Exercise task –
Change every "hexagon" to "polygon" in the records below and give them again with nothing else altered. Leave the pictures out of the answer.

Data shown –
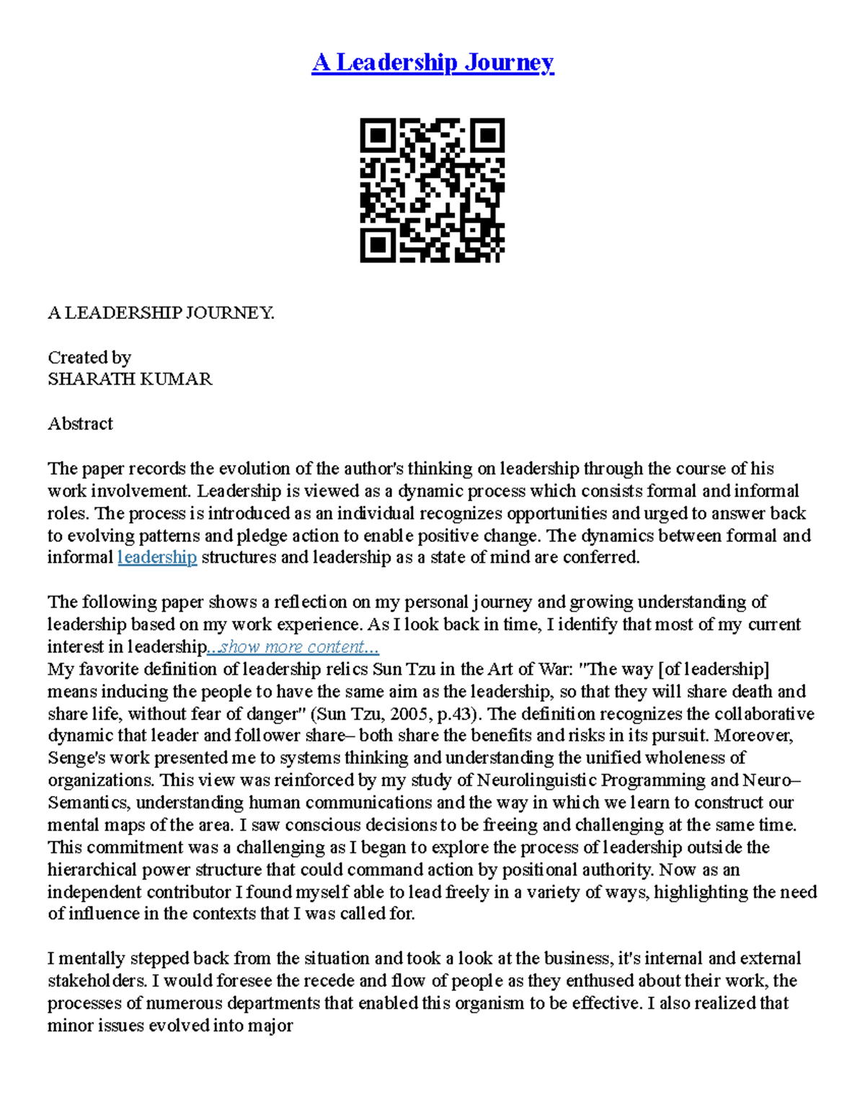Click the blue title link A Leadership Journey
432,63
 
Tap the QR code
432,190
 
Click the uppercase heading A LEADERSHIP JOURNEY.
161,313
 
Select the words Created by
89,358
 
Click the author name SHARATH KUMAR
130,379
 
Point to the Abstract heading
80,424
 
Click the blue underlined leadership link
157,557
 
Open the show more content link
293,647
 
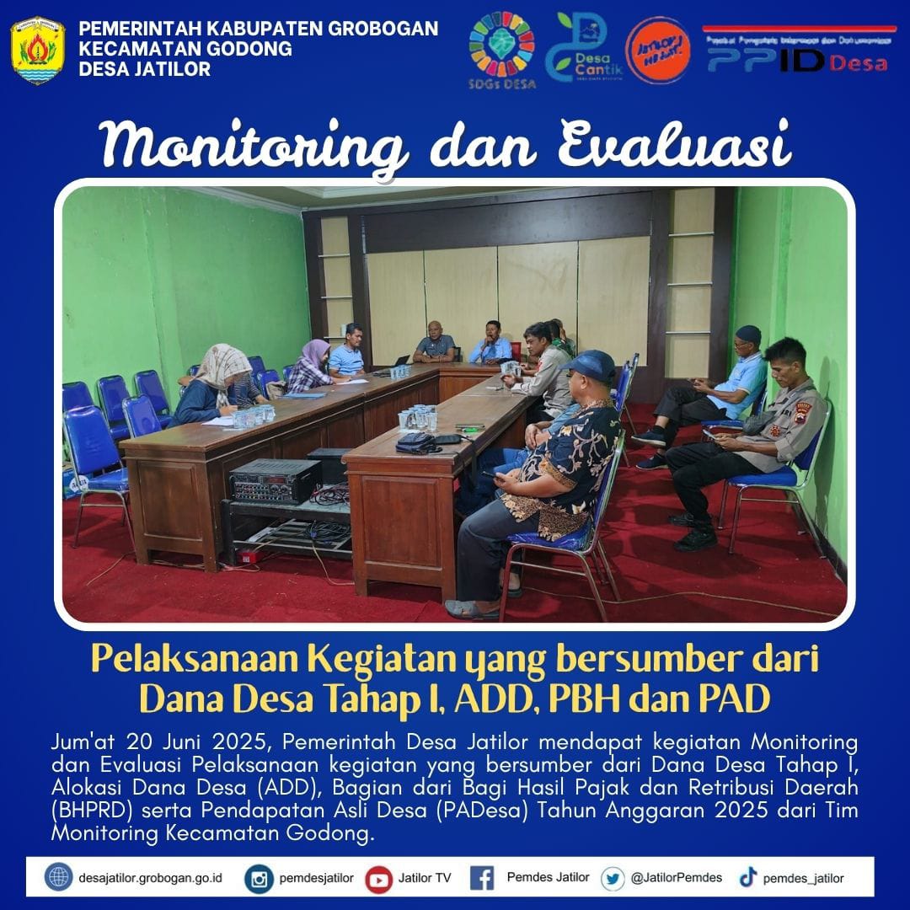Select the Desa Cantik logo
coord(581,46)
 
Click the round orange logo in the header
coord(658,49)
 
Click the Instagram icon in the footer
coord(260,878)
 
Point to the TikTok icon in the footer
coord(747,878)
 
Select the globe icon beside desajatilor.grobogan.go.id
coord(58,878)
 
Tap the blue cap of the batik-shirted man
coord(591,365)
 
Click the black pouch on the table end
coord(417,441)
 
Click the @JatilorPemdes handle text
coord(676,878)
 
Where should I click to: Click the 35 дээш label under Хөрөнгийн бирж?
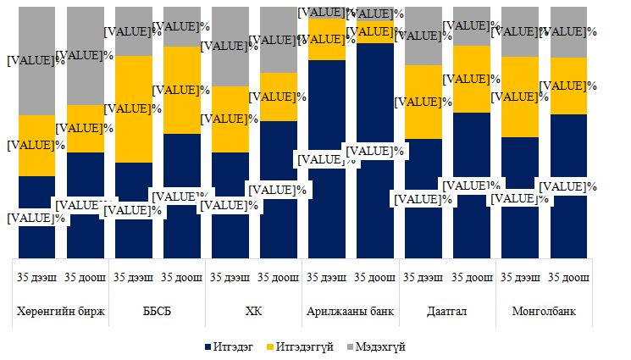tap(36, 277)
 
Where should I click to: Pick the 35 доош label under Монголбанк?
tap(567, 277)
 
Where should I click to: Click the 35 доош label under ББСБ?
tap(181, 277)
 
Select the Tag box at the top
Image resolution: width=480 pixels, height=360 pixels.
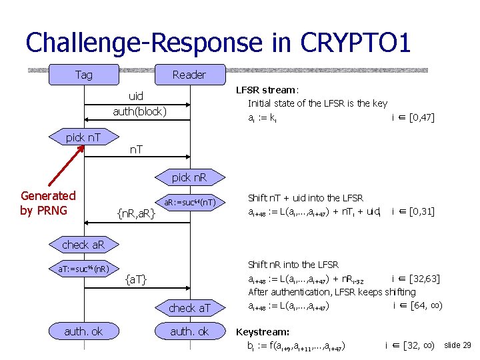(x=84, y=75)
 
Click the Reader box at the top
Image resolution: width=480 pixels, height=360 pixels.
(x=189, y=75)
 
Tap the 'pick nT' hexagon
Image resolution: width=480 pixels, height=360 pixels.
(x=83, y=137)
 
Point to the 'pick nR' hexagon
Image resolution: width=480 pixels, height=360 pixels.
(x=189, y=178)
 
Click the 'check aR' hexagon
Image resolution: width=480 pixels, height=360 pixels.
(x=83, y=245)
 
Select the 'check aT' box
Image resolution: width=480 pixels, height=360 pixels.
(x=189, y=307)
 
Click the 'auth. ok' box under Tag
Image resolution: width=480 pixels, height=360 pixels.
(x=83, y=331)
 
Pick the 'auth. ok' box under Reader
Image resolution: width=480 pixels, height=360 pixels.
(x=189, y=331)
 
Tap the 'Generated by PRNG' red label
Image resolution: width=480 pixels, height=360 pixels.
(x=48, y=203)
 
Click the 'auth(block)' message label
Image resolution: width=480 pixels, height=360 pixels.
(x=139, y=111)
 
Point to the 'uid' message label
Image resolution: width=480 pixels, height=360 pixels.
(x=135, y=97)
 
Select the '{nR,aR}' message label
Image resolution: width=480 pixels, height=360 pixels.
(x=136, y=213)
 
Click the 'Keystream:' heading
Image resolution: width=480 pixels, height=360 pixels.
(x=263, y=331)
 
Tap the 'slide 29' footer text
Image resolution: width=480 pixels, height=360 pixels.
(x=457, y=345)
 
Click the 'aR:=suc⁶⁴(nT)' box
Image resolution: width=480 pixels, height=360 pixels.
(x=189, y=202)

Exercise solution –
Click the blue title link A Leadership Journey
432,63
 
Tap the QR code
432,190
 
Click the uppercase heading A LEADERSHIP JOURNEY.
161,313
 
Select the words Created by
89,358
 
Click the author name SHARATH KUMAR
130,379
 
Point to the Abstract heading
80,424
 
Click the blue underlined leadership link
157,557
 
Open the show more content link
293,647
 
Select the Desa Cantik logo
coord(581,46)
 
Click the round orange logo in the header
coord(658,49)
 
Click the Instagram icon in the footer
coord(260,878)
 
Point to the TikTok icon in the footer
coord(747,878)
 
Select the globe icon beside desajatilor.grobogan.go.id
coord(58,878)
 
Tap the blue cap of the batik-shirted man
coord(591,365)
 
Click the black pouch on the table end
coord(417,441)
 
Click the @JatilorPemdes handle text
coord(676,878)
 
Where should I click to: Click the 35 дээш label under Хөрөнгийн бирж?
tap(36, 277)
 
Where should I click to: Pick the 35 доош label under Монголбанк?
tap(567, 277)
 
Where should I click to: Click the 35 доош label under ББСБ?
tap(181, 277)
 
Select the Tag box at the top
Image resolution: width=480 pixels, height=360 pixels.
(x=84, y=75)
 
Click the Reader box at the top
Image resolution: width=480 pixels, height=360 pixels.
(x=189, y=75)
 
Tap the 'pick nT' polygon
Image resolution: width=480 pixels, height=360 pixels.
(x=83, y=137)
 
Point to the 'pick nR' polygon
Image resolution: width=480 pixels, height=360 pixels.
(x=189, y=178)
 
Click the 'check aR' polygon
Image resolution: width=480 pixels, height=360 pixels.
(x=83, y=245)
 
Select the 'check aT' box
Image resolution: width=480 pixels, height=360 pixels.
(x=189, y=307)
 
Click the 'auth. ok' box under Tag
Image resolution: width=480 pixels, height=360 pixels.
(x=83, y=331)
 
Pick the 'auth. ok' box under Reader
Image resolution: width=480 pixels, height=360 pixels.
(x=189, y=331)
 
Tap the 'Generated by PRNG' red label
Image resolution: width=480 pixels, height=360 pixels.
(x=48, y=203)
 
Click the 'auth(block)' message label
Image resolution: width=480 pixels, height=360 pixels.
(x=139, y=111)
 
Point to the 'uid' message label
Image resolution: width=480 pixels, height=360 pixels.
(x=135, y=97)
 
Select the '{nR,aR}' message label
Image resolution: width=480 pixels, height=360 pixels.
(x=136, y=213)
 
Click the 'Keystream:' heading
Image resolution: width=480 pixels, height=360 pixels.
(x=263, y=331)
 
Tap the 'slide 29' footer text
Image resolution: width=480 pixels, height=360 pixels.
(x=457, y=345)
 
Click the 'aR:=suc⁶⁴(nT)' box
Image resolution: width=480 pixels, height=360 pixels.
(x=189, y=202)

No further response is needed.